I hold a small belief that you were overreacting to go to someone who specialized in psychology, but that's just me, and I'll explain why I think this, because it maybe of some help to you.

Firstly, let tell a bit of a story: When I was young, (8 to 20) I would have fantasies of being back in days of old, in the times of Ragnar Lothbrok and King Richard the Lionheart. I'd picture myself as a Viking, English soldier, or Crusader at war, slicing through enemy lines with a sword and shield. These fantasies were more for the "Gain honor by the blood you spill" quest, instilled in me by old movies or video games.

However, as I got older, I found that these dreams were only natural for boys and young men to have, it was these dreams that made them fearless and brave in their own eyes, for they could do anything in their dreams. You, as you've said before, wish to take on a more masculine role in your life, thus, while they may have been spurred by other things, you've had these dreams of blood and death.

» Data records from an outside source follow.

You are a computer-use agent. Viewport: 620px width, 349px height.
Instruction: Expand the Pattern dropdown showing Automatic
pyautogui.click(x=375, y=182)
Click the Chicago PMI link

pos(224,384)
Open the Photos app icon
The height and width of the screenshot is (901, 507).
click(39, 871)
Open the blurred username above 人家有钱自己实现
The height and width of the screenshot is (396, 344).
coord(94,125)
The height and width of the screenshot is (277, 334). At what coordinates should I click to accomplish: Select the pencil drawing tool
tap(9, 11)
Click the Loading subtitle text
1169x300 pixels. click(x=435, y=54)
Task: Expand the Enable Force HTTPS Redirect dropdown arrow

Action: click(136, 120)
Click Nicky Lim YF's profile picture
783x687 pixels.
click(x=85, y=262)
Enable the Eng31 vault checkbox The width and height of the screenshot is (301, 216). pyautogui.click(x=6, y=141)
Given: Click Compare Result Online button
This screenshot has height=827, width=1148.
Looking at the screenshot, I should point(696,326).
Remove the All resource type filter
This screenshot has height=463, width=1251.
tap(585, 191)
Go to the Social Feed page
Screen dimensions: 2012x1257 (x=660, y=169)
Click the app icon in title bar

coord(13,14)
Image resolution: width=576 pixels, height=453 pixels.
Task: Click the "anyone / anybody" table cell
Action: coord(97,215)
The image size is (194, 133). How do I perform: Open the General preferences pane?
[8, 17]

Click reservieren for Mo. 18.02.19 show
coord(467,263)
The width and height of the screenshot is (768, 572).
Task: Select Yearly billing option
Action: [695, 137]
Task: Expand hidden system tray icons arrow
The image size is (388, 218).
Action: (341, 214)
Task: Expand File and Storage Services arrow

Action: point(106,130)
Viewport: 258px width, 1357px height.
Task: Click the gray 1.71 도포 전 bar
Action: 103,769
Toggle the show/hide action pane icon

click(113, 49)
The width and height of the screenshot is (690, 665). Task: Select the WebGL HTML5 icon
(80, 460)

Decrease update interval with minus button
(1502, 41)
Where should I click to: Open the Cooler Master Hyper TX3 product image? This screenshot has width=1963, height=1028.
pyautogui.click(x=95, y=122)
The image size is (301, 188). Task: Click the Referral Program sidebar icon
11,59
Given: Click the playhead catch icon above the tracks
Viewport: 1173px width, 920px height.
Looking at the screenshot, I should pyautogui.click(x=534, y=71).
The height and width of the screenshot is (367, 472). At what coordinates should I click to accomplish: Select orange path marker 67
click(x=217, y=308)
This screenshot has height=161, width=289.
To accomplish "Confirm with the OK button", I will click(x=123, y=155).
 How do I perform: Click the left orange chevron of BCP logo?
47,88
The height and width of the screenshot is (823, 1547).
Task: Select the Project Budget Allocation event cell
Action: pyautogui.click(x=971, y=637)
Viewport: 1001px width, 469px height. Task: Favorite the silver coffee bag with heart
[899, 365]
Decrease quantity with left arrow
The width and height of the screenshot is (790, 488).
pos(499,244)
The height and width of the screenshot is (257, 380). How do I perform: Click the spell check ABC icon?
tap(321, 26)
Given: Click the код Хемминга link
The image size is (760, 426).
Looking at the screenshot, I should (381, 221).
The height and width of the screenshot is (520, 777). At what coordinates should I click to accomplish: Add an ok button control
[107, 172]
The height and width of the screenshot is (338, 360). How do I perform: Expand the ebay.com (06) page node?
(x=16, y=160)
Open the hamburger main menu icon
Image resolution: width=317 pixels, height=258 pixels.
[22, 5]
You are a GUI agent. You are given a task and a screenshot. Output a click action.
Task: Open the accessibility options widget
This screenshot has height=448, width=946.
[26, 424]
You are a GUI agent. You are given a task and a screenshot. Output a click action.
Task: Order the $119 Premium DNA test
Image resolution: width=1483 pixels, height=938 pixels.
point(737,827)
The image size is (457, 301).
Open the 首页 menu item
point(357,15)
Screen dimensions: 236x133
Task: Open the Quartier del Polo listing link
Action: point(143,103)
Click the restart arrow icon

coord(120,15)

On a bit of a side note that has nothing to do with much of anything: You remind me much of a Viking shield-maiden, Nordic women that fought just as well, if not better than some men of those times. They held no fear, nor regard for the fact that they were seen as oddities in those times.

All and all, thoughts of violence have, still, and always will plague humanity. For so long as we walk this Earth in our imperfect forms, we will think, and do, terrible things to our brothers and sisters. In the end, all you must worry about, is choosing from two groups of people that have these fantasies.

Group One, you would choose to keep these dreams as they are, dreams, and nothing more.

Or, Group Two: You would choose to act on them, and attempt to carry out the deeds you have foresee yourself doing.

I chose to be in group one, but what group will you choose to join? For your body is your own to command, and only you can make that decision.

I will continue to pray for you, my good Pizzema.

3010459 While I understand what you're saying, there's a difference between your fantasies and mine. Yours were based on the idea of winning masculinity and honor and defeating your enemies in an exciting fashion, something many children fantasize about. I remember wanting to be a hero, too. I sometimes remember "saving" the young lad in my fantasies so I felt better about myself, but my fantasies always contained bloodshed simply to have bloodshed. Mine involved my parents and an innocent child, and all simply because I wanted to see someone else hurt to make me happy. I wanted to see a psychologist because I do want help, and I do want my anger (and maybe my sadism) to be put at rest.

3011101 You hold valid points, but remember to never fear your own soul.

Sadism is a subject that is odd to me, for I've never seen a human being with it up close. I watched your video for your followers, and not for a minute did I think there was something off about you, other than you saying "Thank you" so much. :derpytongue2:

All I'm trying to say, is that you may not have such a thing. I know all that you said you've thought, but I can't bring myself to believe that the sweet young soul I saw in that video was a bearer of such a curse. You, from the things you've shared with us, have had a rougher than usual life. We all have thought of wanting revenge on those that did us harm, and some are more brutal than other.

I've read your works, and I've seen your face. And while I did see some torment in the words you wrote and in your eyes, I did not see an evil, or cruel human. I do not for one minute believe you are a Sadist... not even a little bit.

If you take one thing away from your talk with me, take the fact that we, your fans, love you, and wish you nothing but the best.

You are different, that does not make you weird, and even if it does, so what? When I was younger than you are now I had some rather disturbing thoughts too. I knew there were terrible, but I did not act on them. By the sound of it, neither have you.
As long as they stay in your head, I can't see thoughts like this being a problem. If you were sexually active...But that's a nonissue right now, and again, it sounds like it will be for a while
Puberty sucks; life throws all this shit your way at once. I will be praying for you too.